(Collected data entries)
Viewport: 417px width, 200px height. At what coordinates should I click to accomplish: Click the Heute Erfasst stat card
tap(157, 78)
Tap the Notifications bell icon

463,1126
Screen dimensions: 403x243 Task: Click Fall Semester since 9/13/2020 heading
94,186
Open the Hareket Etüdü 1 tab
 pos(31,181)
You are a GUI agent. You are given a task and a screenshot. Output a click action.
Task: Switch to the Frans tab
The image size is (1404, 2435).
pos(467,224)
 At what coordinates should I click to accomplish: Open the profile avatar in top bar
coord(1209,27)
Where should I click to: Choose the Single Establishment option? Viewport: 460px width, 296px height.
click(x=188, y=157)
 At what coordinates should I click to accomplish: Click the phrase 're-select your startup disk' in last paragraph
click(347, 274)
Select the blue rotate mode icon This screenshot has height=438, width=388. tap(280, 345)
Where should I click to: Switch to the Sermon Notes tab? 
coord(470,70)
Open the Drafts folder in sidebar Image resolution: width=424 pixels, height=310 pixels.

Task to carry out: This exercise needs each record retyped exactly as shown.

Written response:
Viewport: 417px width, 200px height. At what coordinates should I click to accomplish: Click the Heute Erfasst stat card
tap(157, 78)
Tap the Notifications bell icon

463,1126
Screen dimensions: 403x243 Task: Click Fall Semester since 9/13/2020 heading
94,186
Open the Hareket Etüdü 1 tab
 pos(31,181)
You are a GUI agent. You are given a task and a screenshot. Output a click action.
Task: Switch to the Frans tab
The image size is (1404, 2435).
pos(467,224)
 At what coordinates should I click to accomplish: Open the profile avatar in top bar
coord(1209,27)
Where should I click to: Choose the Single Establishment option? Viewport: 460px width, 296px height.
click(x=188, y=157)
 At what coordinates should I click to accomplish: Click the phrase 're-select your startup disk' in last paragraph
click(347, 274)
Select the blue rotate mode icon This screenshot has height=438, width=388. tap(280, 345)
Where should I click to: Switch to the Sermon Notes tab? 
coord(470,70)
Open the Drafts folder in sidebar Image resolution: width=424 pixels, height=310 pixels.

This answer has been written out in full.